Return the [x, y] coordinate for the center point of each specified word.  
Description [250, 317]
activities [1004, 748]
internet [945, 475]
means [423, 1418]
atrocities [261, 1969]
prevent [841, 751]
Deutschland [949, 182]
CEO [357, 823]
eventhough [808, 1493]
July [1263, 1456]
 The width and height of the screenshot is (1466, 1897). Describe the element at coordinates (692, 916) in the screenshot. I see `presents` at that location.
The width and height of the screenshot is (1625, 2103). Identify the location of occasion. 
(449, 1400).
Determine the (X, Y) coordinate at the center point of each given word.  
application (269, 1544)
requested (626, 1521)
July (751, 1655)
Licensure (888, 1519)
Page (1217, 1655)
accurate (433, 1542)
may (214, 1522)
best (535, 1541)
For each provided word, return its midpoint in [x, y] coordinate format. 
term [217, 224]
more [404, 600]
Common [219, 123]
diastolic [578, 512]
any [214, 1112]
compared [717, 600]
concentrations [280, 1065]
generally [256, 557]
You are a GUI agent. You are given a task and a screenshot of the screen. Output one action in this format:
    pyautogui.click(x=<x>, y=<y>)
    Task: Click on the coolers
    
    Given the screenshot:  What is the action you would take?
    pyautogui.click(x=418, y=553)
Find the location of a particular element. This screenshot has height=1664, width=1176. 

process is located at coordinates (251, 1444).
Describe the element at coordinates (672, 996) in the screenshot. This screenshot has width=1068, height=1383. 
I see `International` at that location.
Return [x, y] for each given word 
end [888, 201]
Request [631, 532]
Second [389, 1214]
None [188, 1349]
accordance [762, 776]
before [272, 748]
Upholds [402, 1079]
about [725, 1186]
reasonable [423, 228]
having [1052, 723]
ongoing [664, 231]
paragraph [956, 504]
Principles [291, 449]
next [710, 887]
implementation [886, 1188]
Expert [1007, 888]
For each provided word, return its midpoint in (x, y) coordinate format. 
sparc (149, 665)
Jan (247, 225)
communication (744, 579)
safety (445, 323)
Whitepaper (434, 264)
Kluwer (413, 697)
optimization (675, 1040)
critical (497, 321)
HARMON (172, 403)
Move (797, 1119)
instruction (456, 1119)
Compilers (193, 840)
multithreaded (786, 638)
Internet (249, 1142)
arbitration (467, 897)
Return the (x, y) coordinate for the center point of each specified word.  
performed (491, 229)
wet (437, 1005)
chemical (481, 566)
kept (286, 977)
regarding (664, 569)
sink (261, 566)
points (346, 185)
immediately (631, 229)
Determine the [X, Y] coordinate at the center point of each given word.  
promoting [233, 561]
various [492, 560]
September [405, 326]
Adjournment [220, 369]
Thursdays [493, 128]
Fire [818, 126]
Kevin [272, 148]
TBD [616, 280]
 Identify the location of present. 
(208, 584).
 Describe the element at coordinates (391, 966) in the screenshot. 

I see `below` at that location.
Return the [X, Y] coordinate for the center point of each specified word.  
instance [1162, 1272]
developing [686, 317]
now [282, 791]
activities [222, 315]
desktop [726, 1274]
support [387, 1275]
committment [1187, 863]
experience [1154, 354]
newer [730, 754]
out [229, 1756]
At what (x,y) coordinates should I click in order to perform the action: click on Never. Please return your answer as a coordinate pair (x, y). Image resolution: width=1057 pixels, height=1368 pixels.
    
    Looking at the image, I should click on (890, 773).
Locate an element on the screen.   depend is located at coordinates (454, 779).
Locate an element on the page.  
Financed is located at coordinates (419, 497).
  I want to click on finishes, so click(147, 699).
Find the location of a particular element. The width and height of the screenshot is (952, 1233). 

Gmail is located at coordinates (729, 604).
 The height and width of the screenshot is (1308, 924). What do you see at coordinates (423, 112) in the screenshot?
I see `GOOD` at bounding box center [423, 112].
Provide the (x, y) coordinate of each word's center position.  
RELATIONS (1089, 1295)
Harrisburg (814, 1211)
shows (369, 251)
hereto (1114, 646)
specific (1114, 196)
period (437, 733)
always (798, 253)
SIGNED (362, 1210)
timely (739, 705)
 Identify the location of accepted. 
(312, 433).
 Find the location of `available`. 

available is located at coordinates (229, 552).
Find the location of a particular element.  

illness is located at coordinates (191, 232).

____________________

Aim: From the records above, pick out and copy every line that contains the string "provided". Case counts when matching.

Task answer:
For each provided word, return its midpoint in [x, y] coordinate format. 
For each provided word, return its midpoint in (x, y) coordinate format. 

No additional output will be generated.